Представляется значимым вопрос о влиянии идеологической ориентации авторов учебной литературы на выбор и интерпретацию исторических сюжетов, связанных с Сибирью. Для ответа на этот вопрос обратимся к учебнику известного либерального историка С.М. Соловьева, впервые изданного в 1859 г. Несмотря на то, что «Учебная книга русской истории» не была общеобязательным гимназическим учебником, она пользовалась большим спросом и к 1915 г. выдержала 14 изданий179.

В отличие от авторов предшествующих учебников, освещая вопрос о присоединении Сибири, Соловьев основной акцент делает на участии «русских людей» в этом процессе: «Так и в то время, когда Иоанн терял земли на западе, на востоке русские люди перешли через Уральские горы и положили начало утверждению своему в северной Азии»180. Примечательно, что текст учебника почти не содержит «психологических характеристик» Ермака, Строгановых и оценочных суждений их деятельности. Последовательный государственник, Соловьев главное внимание уделяет причинам и последствиям установления «русского владычества» за Уралом. Так, характеризуя внутреннюю политику Федора Иоанновича, а потом Бориса Годунова и первых Романовых, автор неоднократно и схожими по стилистике фразами упоминает о хозяйственном освоении «новой» для русского государства территории. О языковых стратегиях «говорения» со школьниками о Сибири наглядно свидетельствует следующий отрывок: «...в царствование Михаила русские владения в Сибири увеличились на 70 000 квадратных миль пустынных пространств, ибо прокладыватели путей, казаки продолжали пробираться по пустынным рекам все далее и далее к Восточному океану и границам китайским, приводя под высокую руку государя рассеянные толпы дикарей, собирая с них ясак, часто выводя из терпения своими грабительствами, за которые иногда приходилось платиться жизнью. Русские люди строили здесь городки, заводили хлебопашество… Таким образом русские люди, отодвинутые Столбовским и Поляновским договорами от образованного запада, в пустынях северной Азии полагали начатки гражданственности европейской, ибо приносили с собой христианство»181. Автор был убежден в вольнонародном характере колонизации региона и огромном значении данного процесса для укрепления русского государства.

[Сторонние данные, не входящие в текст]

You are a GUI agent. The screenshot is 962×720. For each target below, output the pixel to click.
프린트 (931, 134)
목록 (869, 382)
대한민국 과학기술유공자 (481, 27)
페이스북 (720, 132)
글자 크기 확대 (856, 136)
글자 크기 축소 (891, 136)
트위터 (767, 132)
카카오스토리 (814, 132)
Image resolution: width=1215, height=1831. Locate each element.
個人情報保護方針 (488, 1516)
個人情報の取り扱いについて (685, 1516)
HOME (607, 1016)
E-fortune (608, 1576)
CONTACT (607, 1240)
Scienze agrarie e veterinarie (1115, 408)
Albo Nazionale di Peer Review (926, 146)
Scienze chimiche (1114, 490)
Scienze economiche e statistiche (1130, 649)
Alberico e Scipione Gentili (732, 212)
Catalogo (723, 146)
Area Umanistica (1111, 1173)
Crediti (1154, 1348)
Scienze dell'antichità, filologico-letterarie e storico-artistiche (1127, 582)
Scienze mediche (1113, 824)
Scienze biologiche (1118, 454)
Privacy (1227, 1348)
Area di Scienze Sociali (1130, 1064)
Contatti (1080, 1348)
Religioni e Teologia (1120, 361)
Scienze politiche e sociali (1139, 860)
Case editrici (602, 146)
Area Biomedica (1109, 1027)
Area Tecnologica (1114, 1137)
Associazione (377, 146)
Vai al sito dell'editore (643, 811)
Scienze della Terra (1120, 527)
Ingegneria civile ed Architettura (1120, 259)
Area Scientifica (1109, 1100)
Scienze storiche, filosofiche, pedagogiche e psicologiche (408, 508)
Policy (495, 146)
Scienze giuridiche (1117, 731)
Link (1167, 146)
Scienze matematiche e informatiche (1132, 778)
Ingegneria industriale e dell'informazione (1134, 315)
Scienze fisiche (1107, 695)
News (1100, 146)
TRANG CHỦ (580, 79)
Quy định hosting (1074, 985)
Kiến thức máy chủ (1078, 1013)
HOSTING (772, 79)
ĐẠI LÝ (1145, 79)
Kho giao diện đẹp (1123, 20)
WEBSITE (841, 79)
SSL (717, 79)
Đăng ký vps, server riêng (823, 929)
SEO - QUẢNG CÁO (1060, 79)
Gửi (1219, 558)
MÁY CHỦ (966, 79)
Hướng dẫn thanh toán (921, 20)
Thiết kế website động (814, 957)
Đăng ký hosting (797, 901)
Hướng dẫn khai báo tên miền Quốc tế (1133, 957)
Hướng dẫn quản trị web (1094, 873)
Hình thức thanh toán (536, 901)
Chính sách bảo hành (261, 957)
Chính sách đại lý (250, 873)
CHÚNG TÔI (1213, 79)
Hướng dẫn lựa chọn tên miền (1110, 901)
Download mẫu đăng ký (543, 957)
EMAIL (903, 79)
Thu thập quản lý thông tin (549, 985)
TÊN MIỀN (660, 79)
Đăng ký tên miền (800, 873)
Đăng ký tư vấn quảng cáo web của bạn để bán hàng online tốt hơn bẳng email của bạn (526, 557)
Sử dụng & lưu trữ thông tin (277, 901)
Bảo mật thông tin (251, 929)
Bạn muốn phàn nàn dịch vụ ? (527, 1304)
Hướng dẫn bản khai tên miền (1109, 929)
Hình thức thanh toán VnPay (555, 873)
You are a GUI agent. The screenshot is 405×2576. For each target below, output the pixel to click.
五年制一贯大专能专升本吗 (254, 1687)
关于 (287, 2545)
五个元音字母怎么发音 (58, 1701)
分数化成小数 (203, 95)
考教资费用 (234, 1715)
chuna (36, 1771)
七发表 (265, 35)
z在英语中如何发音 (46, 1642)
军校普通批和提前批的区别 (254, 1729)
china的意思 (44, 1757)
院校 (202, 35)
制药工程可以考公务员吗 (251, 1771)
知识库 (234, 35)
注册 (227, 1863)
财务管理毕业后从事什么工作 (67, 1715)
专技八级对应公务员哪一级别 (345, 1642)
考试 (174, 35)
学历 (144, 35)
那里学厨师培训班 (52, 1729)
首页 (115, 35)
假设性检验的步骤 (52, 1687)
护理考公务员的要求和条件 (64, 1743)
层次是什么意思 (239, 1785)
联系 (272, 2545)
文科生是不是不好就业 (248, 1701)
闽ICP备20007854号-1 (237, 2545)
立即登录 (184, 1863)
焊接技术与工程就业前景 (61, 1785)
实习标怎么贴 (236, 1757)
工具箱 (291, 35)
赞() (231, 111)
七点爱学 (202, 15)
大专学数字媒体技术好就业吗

С дидактической точки зрения «Учебная книга русской истории» выгодно отличается от остальных учебников хорошей структурой: тексты разбиты не только на главы, но и имеющие названия и нумерацию параграфы. Названия параграфов, наряду с содержанием текста учебника, указывают на то, что Сибирь редко представляла самостоятельный интерес для автора, в основном регион упоминался в связи с описаниями политических и социальных реалий Европейской России. Исключение составляют четыре параграфа: «Строгановы и Ермак» (гл. 27); «Утверждение в Сибири» (гл. 28); «Окончание борьбы с Кучумом сибирским» (гл. 29); «Сельские жители; распространение русских владений в Сибири» (гл. 33).

Сюжетные приоритеты учебника С.М. Соловьева, позволяющие уточнить содержание авторского образа Сибири, очевидны из таблицы 4.


Таблица 4

Контексты употребления топонима «Сибирь» в «Учебной книге русской истории» С.М. Соловьева (1859 г.)

Изучаемые исторические сюжеты

Количество упоминаний

1. Сибирь как место ссылки политических деятелей и «бунтовщиков»

10

2. Экономическое и политическое значение Сибири для русского государства

4

3. Развитие культуры и образования в регионе


2

4. Сибирь как место поселения старообрядцев

2

Привлеченные нами материалы свидетельствуют о том, что в учебнике С.М. Соловьева, как и во всех проанализированных нами учебных пособиях доминировал пугающий образ региона – место ссылки и каторги. Рассказы по отечественной истории русской писательницы А.О. Ишимовой, переиздававшиеся в пореформенное время, наиболее ярко иллюстрируют наличие ассоциативного восприятия Сибири как одного из «страшных» мест, с которым конкурировать может лишь «смерть» и самые лютые невзгоды. Так, повествуя о принятии Александром I решения о сдаче Москвы войскам Наполеона, Ишимова приписывает императору следующие слова: «…лучше согласиться отрастить бороду до груди, жить в Сибири и питаться одним хлебом, чем подписать постыдный мир»182.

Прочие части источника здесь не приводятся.